Several groups have published on the gains that can be made through more detailed source segregation of wastes. Sadly, the message has generally been overstated by an insistence of a degree of fastidious segregation that cannot be sustained in practice, and ridiculous claims of annual savings that are simply scaled up estimates from the ‘theoretical’ savings noted during a day- or week-long intensive study.
Of course, none of this is sustainable since as soon as the study ends source segregation reverts almost to pre-study levels. Source segregation is, of course, an important first step in healthcare waste management, but staff have too much to do to take it to the n’th degree, and rarely is there sufficient space to accommodate the additional containers for each waste stream and sub-stream. Taking this even further, it is impossible not to stumble at the rather embarrassing contractual and regulatory restrictions placed on the waste management industries that too often sees segregated wastes concatenated for final treatment and disposal.
So we play a game of promotion, to secure ever greater source segregation. At the same time, there is the ever-present spectre of segregation errors, when hazardous or toxic or polluting waste items find their way into an unsuitable waste stream. That is rarely discussed by the protagonists, who continue to shout for better segregation performance but choose to measure and score only those wastes present in the high risk waste steams….

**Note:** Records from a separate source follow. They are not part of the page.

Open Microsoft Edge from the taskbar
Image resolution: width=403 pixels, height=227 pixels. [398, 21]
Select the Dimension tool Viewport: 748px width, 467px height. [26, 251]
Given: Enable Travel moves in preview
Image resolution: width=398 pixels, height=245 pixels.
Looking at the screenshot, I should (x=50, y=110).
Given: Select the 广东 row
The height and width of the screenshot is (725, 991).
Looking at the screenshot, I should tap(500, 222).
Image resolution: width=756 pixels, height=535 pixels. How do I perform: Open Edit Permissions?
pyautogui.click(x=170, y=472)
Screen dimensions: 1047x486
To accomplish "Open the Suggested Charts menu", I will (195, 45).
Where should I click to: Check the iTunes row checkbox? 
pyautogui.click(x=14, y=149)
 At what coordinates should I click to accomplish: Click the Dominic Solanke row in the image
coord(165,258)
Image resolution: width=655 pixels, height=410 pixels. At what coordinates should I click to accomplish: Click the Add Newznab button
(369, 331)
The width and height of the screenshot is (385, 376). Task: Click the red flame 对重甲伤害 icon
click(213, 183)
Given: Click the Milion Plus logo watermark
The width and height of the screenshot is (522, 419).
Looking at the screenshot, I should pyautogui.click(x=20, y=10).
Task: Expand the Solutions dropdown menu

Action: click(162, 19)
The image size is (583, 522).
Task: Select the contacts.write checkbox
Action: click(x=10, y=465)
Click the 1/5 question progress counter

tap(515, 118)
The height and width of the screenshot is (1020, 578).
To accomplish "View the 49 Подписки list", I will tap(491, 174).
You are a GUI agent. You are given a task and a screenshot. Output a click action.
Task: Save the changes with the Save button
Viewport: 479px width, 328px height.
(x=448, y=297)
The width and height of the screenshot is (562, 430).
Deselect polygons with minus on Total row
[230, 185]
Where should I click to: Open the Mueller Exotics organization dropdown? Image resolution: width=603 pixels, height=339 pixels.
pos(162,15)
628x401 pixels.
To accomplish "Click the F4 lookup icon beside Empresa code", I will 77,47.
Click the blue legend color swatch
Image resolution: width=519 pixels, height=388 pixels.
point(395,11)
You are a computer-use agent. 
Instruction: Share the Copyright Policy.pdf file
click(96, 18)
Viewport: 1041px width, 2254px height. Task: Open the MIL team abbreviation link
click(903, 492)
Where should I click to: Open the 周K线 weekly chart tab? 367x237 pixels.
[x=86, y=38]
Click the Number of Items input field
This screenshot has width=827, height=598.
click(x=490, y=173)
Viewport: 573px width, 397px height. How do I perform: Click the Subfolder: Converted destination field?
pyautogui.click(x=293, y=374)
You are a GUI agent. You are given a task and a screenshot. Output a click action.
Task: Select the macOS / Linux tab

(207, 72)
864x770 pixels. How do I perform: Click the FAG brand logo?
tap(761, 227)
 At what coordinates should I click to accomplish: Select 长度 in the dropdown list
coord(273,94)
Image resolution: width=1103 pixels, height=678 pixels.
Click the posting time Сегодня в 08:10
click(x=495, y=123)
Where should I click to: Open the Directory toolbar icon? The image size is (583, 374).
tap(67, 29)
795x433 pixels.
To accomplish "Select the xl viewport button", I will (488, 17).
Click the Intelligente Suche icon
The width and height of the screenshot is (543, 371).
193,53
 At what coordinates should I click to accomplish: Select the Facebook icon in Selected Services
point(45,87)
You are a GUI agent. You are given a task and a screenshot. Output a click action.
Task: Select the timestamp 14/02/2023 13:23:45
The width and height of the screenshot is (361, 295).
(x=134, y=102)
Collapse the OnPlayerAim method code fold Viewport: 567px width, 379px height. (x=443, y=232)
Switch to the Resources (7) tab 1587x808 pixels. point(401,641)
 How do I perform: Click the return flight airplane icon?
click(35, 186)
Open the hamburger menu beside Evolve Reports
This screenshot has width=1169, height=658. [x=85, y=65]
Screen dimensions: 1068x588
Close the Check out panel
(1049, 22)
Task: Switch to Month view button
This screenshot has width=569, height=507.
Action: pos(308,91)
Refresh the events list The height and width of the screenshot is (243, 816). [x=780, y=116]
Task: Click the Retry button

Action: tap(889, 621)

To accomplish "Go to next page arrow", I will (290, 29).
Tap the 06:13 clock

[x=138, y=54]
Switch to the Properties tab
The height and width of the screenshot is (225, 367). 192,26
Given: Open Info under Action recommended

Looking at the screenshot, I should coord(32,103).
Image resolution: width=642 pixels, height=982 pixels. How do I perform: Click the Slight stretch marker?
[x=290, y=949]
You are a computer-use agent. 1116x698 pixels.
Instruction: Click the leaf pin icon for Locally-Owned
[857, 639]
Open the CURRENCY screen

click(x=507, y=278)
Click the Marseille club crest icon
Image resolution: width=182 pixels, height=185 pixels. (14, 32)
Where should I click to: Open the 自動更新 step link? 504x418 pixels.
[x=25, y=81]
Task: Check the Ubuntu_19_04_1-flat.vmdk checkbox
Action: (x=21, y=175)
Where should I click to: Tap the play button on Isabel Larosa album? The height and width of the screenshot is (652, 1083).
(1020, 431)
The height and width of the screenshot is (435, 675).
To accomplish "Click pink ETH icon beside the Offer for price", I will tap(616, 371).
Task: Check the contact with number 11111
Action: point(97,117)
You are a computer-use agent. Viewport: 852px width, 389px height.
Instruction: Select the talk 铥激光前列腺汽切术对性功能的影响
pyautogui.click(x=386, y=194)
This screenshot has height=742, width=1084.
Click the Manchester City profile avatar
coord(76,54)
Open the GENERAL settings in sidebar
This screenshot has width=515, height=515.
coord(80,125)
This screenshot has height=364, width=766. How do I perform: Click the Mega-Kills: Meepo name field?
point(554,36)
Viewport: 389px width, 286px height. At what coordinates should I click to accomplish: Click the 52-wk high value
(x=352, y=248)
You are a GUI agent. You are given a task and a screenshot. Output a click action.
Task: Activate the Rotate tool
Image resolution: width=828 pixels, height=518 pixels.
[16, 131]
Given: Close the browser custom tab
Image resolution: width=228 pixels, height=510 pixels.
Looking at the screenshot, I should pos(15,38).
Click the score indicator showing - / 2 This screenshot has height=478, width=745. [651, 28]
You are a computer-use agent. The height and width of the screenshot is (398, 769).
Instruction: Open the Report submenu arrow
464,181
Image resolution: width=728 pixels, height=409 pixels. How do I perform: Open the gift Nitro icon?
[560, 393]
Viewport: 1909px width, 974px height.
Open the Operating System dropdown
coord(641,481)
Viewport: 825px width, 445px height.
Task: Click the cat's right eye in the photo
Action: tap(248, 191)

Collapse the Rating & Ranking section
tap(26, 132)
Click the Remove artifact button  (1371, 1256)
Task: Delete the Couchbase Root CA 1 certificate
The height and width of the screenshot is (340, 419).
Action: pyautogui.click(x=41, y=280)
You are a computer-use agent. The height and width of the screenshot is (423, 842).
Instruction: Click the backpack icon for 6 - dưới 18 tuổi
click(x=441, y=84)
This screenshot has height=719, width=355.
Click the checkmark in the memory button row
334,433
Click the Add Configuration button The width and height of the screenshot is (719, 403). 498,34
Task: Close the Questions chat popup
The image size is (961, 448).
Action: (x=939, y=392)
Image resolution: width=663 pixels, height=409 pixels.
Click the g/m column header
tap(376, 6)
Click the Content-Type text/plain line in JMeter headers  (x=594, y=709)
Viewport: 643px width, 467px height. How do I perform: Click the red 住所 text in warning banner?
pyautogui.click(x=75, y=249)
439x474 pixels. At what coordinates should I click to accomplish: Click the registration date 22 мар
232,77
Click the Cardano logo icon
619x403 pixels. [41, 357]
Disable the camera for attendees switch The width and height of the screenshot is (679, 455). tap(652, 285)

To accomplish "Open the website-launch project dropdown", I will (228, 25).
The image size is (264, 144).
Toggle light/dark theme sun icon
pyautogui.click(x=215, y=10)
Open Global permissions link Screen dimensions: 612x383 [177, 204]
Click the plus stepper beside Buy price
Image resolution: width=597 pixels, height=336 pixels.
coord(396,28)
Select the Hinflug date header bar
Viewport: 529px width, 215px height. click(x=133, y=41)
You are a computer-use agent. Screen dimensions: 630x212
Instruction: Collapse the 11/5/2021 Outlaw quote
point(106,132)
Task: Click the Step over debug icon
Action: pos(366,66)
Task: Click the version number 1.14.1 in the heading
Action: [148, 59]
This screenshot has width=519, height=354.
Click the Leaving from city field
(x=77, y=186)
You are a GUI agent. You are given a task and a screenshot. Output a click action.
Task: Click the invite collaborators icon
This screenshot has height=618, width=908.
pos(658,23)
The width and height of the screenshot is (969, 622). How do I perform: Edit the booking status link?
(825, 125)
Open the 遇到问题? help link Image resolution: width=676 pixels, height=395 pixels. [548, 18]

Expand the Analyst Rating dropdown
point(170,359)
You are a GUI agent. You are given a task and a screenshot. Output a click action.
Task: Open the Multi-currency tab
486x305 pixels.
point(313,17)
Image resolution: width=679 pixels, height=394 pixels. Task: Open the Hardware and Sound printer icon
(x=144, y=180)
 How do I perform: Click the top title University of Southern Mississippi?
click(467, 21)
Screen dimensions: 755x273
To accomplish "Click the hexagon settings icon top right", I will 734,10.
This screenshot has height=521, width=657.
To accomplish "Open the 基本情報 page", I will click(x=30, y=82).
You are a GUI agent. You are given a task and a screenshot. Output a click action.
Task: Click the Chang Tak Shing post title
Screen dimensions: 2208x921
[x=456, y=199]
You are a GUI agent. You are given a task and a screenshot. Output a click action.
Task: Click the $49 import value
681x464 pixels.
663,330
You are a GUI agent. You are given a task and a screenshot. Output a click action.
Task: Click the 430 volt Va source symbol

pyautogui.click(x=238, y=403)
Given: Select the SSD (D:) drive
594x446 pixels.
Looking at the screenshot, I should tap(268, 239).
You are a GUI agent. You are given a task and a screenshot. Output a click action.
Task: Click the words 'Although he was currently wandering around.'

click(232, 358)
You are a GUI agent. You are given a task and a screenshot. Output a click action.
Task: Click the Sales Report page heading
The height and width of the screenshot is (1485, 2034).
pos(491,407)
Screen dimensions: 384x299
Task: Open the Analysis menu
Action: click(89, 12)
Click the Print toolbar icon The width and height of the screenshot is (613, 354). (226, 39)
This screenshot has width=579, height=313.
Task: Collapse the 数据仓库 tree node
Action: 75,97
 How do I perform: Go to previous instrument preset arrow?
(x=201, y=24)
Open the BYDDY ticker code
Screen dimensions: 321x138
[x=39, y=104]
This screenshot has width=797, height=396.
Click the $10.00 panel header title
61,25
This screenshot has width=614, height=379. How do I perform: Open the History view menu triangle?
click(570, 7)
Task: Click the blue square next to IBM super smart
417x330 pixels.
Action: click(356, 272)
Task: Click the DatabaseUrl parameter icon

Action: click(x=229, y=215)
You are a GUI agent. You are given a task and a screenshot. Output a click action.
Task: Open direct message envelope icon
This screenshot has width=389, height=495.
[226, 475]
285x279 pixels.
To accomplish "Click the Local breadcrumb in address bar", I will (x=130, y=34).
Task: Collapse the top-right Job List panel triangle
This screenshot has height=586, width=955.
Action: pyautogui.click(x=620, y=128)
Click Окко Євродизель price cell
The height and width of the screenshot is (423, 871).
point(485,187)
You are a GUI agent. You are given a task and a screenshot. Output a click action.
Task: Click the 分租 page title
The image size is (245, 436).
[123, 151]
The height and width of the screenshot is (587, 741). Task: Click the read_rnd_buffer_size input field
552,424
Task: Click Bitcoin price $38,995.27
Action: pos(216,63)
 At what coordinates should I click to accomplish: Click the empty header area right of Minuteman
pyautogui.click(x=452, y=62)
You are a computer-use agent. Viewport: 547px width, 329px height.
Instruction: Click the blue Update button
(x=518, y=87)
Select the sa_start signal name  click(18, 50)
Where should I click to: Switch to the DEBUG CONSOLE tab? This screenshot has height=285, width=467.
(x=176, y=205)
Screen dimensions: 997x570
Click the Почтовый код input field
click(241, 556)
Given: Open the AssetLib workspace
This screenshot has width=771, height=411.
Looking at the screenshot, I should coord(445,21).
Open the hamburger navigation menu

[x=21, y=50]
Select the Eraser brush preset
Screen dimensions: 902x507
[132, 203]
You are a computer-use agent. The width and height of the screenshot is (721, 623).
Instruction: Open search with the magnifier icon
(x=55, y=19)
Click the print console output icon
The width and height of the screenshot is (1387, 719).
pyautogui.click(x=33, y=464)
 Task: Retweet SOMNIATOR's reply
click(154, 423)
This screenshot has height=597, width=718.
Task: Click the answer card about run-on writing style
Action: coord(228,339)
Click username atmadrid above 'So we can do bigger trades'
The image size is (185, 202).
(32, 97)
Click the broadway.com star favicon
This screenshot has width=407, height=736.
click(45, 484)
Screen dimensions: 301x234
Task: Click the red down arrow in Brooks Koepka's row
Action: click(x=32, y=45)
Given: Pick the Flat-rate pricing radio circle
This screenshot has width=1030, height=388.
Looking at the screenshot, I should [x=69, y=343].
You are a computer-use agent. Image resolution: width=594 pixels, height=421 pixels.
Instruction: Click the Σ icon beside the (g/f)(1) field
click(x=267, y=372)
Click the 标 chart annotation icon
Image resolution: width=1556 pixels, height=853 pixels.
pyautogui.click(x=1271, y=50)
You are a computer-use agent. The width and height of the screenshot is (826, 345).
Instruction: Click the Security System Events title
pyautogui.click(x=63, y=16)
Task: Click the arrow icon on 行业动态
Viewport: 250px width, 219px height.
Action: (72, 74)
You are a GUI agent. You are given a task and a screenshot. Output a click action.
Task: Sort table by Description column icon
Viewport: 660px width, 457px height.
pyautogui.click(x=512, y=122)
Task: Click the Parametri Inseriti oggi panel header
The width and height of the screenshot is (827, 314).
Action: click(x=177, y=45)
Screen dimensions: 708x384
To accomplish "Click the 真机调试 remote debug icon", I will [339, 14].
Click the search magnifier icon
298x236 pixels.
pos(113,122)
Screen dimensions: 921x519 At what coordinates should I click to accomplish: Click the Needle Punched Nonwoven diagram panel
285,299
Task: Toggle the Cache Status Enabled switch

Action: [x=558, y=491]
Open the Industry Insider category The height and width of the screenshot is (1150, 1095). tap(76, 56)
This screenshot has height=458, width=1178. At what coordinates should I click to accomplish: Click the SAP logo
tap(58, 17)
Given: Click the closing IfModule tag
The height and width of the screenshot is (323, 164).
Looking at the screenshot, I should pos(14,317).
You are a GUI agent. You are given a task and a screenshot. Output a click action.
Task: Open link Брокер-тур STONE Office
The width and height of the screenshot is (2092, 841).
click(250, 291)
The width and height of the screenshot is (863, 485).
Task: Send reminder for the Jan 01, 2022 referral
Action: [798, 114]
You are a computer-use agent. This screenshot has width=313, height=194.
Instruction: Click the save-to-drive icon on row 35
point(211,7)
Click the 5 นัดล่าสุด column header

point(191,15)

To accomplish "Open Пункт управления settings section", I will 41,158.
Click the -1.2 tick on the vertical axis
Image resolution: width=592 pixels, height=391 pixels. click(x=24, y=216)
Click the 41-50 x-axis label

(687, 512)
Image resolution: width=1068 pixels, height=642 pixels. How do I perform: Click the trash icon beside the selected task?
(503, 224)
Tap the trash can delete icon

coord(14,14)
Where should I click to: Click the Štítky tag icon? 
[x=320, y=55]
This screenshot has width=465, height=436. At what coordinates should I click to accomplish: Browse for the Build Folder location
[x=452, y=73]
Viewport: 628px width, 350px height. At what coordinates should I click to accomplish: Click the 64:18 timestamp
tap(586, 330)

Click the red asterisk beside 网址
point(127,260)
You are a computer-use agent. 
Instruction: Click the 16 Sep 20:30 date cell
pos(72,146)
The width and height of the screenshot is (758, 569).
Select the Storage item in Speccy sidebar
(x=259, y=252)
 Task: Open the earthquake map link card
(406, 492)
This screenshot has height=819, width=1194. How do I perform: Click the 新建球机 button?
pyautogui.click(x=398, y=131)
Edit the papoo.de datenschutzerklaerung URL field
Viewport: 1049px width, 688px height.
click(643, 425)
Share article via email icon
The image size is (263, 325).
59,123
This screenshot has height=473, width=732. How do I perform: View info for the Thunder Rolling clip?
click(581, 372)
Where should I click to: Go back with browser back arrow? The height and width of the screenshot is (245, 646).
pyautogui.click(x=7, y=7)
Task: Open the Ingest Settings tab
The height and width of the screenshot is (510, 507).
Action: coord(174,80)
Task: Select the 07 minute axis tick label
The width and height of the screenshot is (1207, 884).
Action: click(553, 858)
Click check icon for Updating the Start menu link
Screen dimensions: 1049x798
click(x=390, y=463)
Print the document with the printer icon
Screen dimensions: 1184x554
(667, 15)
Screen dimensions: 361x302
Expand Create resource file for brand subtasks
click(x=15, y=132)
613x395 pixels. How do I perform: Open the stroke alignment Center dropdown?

“Why is that piece of paper in the sharps bin?” but not “Why is that needle in the black sack?”
This failure to address the risks of disposal errors is a significant failure of just about every advance source segregation scheme I have seen, and each of the publications that promote them.
There is a trend spreading quite rapidly among nurses all across America, to jump onto the environmental bandwagon and promote source segregation of clinical (medical) wastes. Each one of these is well-intentioned, and shouts of the financial and environmental savings that are achieved. How much less non-hazardous waste is in the red bag stream is the key determinant, and most often the only determinant. Measured by weight alone this does not consider quality of segregation, and by failing to sift through the black bag streams the possibility of error in segregation is ignored completely.
Source segregation is ‘good’ only if proven to be effective. Ignoring the risk assessment implication of incorrect segregation is a far too common mistake. Risk assessment must always be applied to this process, and where the risks or error are high, which it undoubtedly is, then segregation must be moderated to reduce or eliminate that risk.
For infection risks, I have previously proposed an approach where almost all wastes from clinical areas are categorised as clinical waste to eliminate the danger associated with segregation error and inappropriate down-regulation of waste items. The same would be true also for chemical and physical hazards, for confidential wastes, and for many other sub-fractions of waste.
This provides a failsafe, and potentially cost-effective, approach to clinical waste management. For several detailed reviews of how this might work see the Clinical Waste Discussion Forum archives.
Training and supervision are essential to maintain current segregation standards, with regular audit to evaluate performance. Monitoring the weight of high-grade waste or peeking into the top of an open clinical waste sack is not the way to do this and instead audit requires a detailed search through blag bag wastes. Until these systems operate effectively, further segregation options should be considered only with great caution.
I fully support the environmental advantages that can be obtained through advanced source segregation but there must be much more attention paid to what is taken out rather than what remains. Until this is achieved safely and in detail, risk assessment and the nonsense of waste regulation requirements say no, or least not just yet.